Это был испытанный путь. Друзья не раз говорили, что артисты — народ с деньгами и к тому же падкий на заморские вещи. Понятно, и тут следует действовать осмотрительно.
Вечером Женька Шарманщик подошел к цирку.
Разноцветные огни реклам озаряли толпу у входа, отражались в блестящих кузовах автомашин, дрожали в лужах на асфальте.
Женька обогнул круглое здание, вышел в пустынный переулок, и очутился у служебного входа.
Два матовых фонаря освещали узкую дверь.
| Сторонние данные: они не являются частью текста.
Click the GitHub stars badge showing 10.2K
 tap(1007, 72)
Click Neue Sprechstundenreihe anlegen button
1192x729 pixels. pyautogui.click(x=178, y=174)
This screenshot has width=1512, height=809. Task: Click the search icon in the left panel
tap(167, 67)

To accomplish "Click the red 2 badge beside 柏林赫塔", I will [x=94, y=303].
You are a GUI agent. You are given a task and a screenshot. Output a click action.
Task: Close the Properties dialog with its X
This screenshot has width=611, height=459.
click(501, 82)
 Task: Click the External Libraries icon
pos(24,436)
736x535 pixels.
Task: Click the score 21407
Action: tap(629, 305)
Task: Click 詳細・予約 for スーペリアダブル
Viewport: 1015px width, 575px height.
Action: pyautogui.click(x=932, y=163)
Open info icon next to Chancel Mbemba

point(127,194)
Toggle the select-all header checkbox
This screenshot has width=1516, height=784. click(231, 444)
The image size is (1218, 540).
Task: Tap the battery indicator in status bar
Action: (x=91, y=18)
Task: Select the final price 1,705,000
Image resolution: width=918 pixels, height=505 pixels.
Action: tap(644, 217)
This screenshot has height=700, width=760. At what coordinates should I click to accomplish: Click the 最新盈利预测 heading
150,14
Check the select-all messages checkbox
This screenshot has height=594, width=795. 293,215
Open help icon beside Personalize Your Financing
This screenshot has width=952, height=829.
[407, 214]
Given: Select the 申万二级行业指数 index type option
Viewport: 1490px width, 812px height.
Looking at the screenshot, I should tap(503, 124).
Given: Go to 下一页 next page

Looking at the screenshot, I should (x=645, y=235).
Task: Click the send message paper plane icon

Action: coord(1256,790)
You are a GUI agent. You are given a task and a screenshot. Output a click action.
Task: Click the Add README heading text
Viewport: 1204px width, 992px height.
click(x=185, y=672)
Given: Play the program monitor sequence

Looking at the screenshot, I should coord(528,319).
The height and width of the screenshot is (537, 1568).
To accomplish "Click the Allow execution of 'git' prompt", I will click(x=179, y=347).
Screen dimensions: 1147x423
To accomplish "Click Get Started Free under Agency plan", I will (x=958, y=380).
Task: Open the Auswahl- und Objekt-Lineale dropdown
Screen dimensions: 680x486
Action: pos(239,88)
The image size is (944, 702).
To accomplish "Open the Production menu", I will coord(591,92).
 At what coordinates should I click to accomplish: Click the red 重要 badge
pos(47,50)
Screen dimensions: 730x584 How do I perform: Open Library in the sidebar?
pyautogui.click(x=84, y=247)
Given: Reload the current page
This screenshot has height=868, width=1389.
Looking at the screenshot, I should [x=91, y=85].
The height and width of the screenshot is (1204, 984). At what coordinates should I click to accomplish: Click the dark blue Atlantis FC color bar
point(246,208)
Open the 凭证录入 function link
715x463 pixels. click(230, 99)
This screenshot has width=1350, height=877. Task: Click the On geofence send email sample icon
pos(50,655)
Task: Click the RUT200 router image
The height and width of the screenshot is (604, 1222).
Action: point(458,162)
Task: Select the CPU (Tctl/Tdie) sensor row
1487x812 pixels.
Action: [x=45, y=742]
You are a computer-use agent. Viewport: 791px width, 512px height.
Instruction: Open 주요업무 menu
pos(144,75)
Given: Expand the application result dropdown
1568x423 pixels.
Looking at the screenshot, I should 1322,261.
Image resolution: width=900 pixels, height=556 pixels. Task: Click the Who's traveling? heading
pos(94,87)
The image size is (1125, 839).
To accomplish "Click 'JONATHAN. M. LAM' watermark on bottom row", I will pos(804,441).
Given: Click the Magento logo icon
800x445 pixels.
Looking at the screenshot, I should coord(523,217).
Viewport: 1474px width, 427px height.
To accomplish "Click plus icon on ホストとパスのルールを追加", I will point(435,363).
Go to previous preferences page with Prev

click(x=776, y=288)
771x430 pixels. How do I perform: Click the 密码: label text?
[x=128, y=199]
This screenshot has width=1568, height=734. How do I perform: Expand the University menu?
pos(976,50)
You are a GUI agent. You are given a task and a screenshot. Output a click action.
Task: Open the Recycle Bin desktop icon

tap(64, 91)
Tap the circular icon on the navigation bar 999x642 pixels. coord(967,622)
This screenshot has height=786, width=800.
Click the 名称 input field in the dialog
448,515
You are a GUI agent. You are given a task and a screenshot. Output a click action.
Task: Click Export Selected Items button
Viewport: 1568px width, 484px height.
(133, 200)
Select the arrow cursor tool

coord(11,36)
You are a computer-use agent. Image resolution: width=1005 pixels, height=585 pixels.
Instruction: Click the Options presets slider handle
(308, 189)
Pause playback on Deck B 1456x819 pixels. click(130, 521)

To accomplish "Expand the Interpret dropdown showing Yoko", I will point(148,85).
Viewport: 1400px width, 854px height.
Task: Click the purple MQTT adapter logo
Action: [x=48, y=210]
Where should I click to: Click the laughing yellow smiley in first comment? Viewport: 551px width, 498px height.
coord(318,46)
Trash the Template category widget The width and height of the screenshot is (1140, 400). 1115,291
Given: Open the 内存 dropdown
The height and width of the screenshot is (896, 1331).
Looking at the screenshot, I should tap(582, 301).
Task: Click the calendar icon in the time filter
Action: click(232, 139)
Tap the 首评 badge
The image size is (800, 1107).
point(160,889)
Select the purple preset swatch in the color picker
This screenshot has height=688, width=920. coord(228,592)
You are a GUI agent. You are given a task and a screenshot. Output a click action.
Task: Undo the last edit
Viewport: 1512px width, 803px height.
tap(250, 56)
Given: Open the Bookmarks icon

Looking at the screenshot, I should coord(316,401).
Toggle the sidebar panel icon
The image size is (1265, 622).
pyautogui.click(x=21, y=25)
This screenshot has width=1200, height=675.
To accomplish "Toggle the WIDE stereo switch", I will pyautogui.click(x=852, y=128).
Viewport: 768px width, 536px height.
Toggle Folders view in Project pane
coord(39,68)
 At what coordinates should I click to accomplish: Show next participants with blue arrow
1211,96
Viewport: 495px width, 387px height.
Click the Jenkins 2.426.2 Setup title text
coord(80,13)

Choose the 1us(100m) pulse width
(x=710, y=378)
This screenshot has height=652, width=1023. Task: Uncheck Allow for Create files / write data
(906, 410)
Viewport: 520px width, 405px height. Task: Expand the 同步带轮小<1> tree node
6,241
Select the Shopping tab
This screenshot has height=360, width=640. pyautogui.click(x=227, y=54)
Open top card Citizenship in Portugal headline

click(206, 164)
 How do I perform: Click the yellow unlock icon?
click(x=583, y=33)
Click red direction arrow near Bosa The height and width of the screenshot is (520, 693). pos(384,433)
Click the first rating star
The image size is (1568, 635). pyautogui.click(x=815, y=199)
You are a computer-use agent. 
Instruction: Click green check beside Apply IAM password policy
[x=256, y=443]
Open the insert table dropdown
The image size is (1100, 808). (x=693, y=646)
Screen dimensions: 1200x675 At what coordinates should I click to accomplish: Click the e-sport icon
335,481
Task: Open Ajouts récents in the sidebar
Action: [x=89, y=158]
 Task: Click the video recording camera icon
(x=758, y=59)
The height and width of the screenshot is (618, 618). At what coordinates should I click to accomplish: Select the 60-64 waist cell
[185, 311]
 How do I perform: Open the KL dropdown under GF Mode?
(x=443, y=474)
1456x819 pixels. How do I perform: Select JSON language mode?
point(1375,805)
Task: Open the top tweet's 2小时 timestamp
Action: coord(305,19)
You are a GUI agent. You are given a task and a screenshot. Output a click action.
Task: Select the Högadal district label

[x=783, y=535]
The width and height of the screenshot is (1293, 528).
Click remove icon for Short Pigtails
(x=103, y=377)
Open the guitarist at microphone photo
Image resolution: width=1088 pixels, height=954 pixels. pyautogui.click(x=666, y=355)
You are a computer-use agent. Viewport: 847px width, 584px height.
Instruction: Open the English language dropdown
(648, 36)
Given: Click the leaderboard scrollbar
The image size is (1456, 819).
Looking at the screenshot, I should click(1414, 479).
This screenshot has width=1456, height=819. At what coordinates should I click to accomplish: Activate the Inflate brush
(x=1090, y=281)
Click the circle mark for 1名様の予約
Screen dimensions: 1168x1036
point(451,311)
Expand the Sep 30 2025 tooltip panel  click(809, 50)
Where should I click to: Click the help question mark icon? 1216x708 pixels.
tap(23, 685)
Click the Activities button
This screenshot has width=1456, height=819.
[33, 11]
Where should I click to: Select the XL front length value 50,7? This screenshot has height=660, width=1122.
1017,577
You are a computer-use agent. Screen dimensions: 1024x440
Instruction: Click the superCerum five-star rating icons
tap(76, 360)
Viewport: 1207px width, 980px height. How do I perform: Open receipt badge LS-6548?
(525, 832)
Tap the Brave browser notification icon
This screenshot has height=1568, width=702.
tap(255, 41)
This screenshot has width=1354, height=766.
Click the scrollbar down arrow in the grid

То и дело она отворялась, пропуская мужчин в спортивных костюмах и женщин с небольшими чемоданами в руках.
Женька видел, что никто из них не мог быть настоящим покупателем.
Представление начиналось в восемь. Стрелки электрических часов показывали без четверти... В Женькином распоряжении оставалось пятнадцать минут.
Без десяти восемь у служебного входа остановилась серая победа. Элегантная, хорошо одетая дама вышла из машины.
«То что надо», — решил Женька.
И как только машина отъехала, он выступил из темноты.
— Одну минуточку, гражданка...
Женщина, держась за ручку двери, обернулась:
— Что вам?
— Дело есть, гражданка. Купите вещицу?
Артистка бросила взгляд на ожерелье, которое протянул ей Женька.
Освещенное электричеством, ожерелье блеснуло золотом.
— Сколько вы просите за него?
— Сто рублей, гражданка. Можно сказать — задаром отдаю.
Матовое, несколько удлиненное лицо женщины приняло сосредоточенное выражение.
Вступать в сделку с подозрительным субъектом ей не хотелось. Но и очень заманчиво выглядела эта вещица.
— Хорошо, — сказала она, раскрывая сумочку.
И тут Женька увидел на безымянном пальце ее руки серебряное кольцо.
17
Обещание свое Савичев сдержал. За столиком ресторана, в дружеской беседе, он попросил директора фабрики:
— Есть у меня знакомая одна, Прохор Васильевич. Нельзя ли ее к нам, машинисткой?
Директор, тучный, с обрюзгшим лицом человек похотливо усмехнулся:
— У тебя, брат, губа не дура. Под рукой хочешь иметь, а?
Савичев потупил взор.
Директор захохотал:
— Ну ладно, ладно. Понимаю. Скажи своей приятельнице, пусть приходит. Сделаю.
Савичев просиял. Наполнив стопки, воскликнул:
— Душевный вы человек, Прохор Васильевич. Ваше здоровье!
Они чокнулись.
И вот Ольга Владимировна Лохова заняла место за столиком машинистки на фабрике фруктовых вод.
На сослуживцев она произвела хорошее впечатление. Общительна, приветлива со всеми.
О своем прошлом Лохова рассказывала охотно. Муж ее, лейтенант пехоты, погиб под Курском. После этого Ольга Владимировна работала в полевом госпитале.